WHAT THE TASK ASKS: Duplicate the rows below, starting with the line that contains "Viewport: 640px width, 483px height." and going on through the line that contains "This screenshot has width=876, height=510.", with both of those lines included.

A block of data:

--- Start ---

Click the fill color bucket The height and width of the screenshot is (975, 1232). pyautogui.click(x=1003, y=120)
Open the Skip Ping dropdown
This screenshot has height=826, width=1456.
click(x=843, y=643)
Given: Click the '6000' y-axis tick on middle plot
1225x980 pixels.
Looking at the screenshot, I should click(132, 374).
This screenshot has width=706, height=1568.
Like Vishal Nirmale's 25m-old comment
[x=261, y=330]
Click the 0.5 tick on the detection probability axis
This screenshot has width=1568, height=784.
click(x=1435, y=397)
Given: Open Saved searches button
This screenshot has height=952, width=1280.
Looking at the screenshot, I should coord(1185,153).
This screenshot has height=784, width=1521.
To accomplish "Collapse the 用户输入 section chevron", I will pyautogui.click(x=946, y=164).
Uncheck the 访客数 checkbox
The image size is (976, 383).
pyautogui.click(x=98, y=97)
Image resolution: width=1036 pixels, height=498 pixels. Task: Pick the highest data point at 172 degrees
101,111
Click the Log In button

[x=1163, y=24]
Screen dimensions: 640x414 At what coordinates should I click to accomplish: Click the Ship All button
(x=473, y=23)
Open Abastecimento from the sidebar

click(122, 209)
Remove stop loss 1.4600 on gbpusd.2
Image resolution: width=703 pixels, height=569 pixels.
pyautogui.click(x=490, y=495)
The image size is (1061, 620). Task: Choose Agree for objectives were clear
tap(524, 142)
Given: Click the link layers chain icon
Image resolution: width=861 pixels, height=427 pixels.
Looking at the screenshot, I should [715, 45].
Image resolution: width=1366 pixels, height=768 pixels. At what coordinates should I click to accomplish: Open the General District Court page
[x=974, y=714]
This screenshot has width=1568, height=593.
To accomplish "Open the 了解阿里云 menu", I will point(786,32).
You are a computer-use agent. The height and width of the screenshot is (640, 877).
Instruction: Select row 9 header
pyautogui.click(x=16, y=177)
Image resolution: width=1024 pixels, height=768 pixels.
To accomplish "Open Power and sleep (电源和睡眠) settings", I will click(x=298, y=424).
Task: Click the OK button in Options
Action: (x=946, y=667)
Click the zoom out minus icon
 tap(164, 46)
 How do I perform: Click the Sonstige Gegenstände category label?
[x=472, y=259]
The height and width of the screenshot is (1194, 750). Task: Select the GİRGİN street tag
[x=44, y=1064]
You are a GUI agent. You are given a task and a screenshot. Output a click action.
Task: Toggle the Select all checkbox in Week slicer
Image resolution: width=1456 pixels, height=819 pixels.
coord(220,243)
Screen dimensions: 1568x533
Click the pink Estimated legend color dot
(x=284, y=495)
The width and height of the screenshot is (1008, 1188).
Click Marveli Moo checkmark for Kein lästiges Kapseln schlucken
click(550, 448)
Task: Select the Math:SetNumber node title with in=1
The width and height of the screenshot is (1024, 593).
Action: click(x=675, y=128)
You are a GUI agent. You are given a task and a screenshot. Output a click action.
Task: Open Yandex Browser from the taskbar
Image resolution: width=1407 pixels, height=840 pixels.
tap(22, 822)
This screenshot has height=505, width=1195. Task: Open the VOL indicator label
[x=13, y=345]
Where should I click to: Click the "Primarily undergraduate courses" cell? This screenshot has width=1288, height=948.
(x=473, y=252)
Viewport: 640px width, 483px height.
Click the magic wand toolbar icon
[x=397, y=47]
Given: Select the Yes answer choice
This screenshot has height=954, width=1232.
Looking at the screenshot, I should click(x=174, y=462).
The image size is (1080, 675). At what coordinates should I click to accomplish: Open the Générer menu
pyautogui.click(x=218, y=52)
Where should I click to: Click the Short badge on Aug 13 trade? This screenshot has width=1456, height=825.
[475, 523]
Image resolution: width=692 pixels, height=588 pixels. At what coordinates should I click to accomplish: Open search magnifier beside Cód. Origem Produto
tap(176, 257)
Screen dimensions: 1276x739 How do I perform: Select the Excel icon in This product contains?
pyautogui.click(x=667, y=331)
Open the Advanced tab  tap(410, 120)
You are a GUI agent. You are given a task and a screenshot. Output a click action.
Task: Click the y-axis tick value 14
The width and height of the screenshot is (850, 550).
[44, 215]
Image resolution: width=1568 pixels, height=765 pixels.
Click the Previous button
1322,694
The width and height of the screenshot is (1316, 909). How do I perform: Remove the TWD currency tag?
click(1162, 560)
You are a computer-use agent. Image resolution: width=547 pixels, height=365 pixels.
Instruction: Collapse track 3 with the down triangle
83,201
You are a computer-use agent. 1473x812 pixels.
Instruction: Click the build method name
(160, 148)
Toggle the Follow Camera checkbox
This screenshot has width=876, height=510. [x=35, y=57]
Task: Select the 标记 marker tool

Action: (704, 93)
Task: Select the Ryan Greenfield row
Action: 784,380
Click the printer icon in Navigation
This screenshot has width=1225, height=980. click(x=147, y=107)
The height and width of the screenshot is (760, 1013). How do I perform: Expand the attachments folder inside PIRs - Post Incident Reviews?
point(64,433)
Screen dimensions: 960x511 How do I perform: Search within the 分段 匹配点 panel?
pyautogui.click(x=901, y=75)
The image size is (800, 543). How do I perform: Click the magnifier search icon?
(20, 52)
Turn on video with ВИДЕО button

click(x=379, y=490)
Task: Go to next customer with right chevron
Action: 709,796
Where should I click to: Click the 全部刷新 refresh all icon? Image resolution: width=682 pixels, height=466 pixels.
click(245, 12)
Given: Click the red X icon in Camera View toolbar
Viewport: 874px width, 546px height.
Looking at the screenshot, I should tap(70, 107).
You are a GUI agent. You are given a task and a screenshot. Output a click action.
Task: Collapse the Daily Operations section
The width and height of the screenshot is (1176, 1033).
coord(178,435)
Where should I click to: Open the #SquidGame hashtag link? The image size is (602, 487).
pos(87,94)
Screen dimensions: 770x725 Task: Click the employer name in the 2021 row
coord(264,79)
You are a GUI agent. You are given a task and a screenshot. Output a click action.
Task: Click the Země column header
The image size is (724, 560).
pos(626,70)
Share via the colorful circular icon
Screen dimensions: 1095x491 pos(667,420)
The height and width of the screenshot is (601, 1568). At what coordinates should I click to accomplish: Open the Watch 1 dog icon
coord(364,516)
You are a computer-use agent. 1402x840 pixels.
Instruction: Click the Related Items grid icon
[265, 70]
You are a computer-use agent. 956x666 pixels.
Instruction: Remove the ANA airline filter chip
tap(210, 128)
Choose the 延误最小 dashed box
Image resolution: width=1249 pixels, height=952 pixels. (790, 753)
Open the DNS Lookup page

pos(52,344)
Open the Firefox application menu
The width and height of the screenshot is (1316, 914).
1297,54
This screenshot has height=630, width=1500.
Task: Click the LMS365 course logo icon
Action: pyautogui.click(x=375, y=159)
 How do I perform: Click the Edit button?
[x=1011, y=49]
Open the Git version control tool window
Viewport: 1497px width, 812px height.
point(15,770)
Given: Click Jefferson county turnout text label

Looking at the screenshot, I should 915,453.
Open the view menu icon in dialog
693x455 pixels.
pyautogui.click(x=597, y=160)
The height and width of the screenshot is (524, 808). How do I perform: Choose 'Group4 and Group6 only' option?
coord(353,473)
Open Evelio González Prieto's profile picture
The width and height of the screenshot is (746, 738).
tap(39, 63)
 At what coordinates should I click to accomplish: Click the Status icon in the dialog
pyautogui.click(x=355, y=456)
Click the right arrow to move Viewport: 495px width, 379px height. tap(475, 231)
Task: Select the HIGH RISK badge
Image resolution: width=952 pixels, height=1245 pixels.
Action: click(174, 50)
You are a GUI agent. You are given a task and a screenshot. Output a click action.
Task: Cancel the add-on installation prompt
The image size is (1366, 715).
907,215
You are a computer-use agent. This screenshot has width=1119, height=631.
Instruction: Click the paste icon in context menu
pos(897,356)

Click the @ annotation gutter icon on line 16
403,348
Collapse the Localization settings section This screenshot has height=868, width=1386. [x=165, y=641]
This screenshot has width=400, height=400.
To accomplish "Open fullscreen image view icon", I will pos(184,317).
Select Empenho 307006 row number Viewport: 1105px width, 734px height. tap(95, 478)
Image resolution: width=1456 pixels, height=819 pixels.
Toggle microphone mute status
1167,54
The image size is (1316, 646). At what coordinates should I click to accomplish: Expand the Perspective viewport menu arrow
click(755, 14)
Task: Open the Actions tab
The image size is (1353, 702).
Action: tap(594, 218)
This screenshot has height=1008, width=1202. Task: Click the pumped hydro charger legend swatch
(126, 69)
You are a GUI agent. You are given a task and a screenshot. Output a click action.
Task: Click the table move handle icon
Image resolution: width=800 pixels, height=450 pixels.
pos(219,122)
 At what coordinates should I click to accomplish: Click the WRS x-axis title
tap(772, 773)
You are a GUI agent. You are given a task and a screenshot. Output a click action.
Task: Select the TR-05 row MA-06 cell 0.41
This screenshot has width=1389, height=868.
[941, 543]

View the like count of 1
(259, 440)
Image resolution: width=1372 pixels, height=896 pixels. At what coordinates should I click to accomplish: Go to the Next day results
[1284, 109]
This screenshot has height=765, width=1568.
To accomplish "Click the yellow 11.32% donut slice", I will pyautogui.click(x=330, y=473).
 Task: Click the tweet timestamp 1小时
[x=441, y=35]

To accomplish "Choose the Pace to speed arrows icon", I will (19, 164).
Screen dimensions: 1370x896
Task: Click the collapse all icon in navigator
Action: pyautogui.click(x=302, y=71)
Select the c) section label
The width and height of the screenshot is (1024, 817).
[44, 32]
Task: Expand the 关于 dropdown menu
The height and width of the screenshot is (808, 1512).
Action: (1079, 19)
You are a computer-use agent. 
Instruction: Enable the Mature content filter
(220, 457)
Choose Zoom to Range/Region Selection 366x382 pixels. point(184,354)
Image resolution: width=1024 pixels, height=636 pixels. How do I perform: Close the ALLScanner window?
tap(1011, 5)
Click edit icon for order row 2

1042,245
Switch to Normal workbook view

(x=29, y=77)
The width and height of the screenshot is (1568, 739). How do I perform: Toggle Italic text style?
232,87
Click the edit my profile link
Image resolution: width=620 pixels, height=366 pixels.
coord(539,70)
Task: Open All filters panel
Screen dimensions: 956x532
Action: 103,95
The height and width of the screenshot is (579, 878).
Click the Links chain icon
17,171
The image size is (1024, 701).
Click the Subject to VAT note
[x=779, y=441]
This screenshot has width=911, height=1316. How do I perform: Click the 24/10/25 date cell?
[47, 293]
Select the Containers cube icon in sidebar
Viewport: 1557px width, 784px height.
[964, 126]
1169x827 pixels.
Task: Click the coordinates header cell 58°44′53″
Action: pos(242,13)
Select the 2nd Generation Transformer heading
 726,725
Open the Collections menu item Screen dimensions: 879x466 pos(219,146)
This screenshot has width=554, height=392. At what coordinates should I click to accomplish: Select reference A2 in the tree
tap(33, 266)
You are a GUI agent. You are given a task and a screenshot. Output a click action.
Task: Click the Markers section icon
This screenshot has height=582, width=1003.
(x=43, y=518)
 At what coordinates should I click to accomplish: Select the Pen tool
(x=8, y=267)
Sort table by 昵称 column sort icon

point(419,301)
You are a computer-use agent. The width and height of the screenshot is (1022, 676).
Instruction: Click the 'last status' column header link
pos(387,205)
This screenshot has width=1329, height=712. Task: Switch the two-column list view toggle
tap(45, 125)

--- End ---

EXERCISE SOLUTION:
Viewport: 640px width, 483px height.
Click the magic wand toolbar icon
[x=397, y=47]
Given: Select the Yes answer choice
This screenshot has height=954, width=1232.
Looking at the screenshot, I should click(x=174, y=462).
The image size is (1080, 675). At what coordinates should I click to accomplish: Open the Générer menu
pyautogui.click(x=218, y=52)
Where should I click to: Click the Short badge on Aug 13 trade? This screenshot has width=1456, height=825.
[475, 523]
Image resolution: width=692 pixels, height=588 pixels. At what coordinates should I click to accomplish: Open search magnifier beside Cód. Origem Produto
tap(176, 257)
Screen dimensions: 1276x739 How do I perform: Select the Excel icon in This product contains?
pyautogui.click(x=667, y=331)
Open the Advanced tab  tap(410, 120)
You are a GUI agent. You are given a task and a screenshot. Output a click action.
Task: Click the y-axis tick value 14
The width and height of the screenshot is (850, 550).
[44, 215]
Image resolution: width=1568 pixels, height=765 pixels.
Click the Previous button
1322,694
The width and height of the screenshot is (1316, 909). How do I perform: Remove the TWD currency tag?
click(1162, 560)
You are a computer-use agent. Image resolution: width=547 pixels, height=365 pixels.
Instruction: Collapse track 3 with the down triangle
83,201
You are a computer-use agent. 1473x812 pixels.
Instruction: Click the build method name
(160, 148)
Toggle the Follow Camera checkbox
This screenshot has width=876, height=510. [x=35, y=57]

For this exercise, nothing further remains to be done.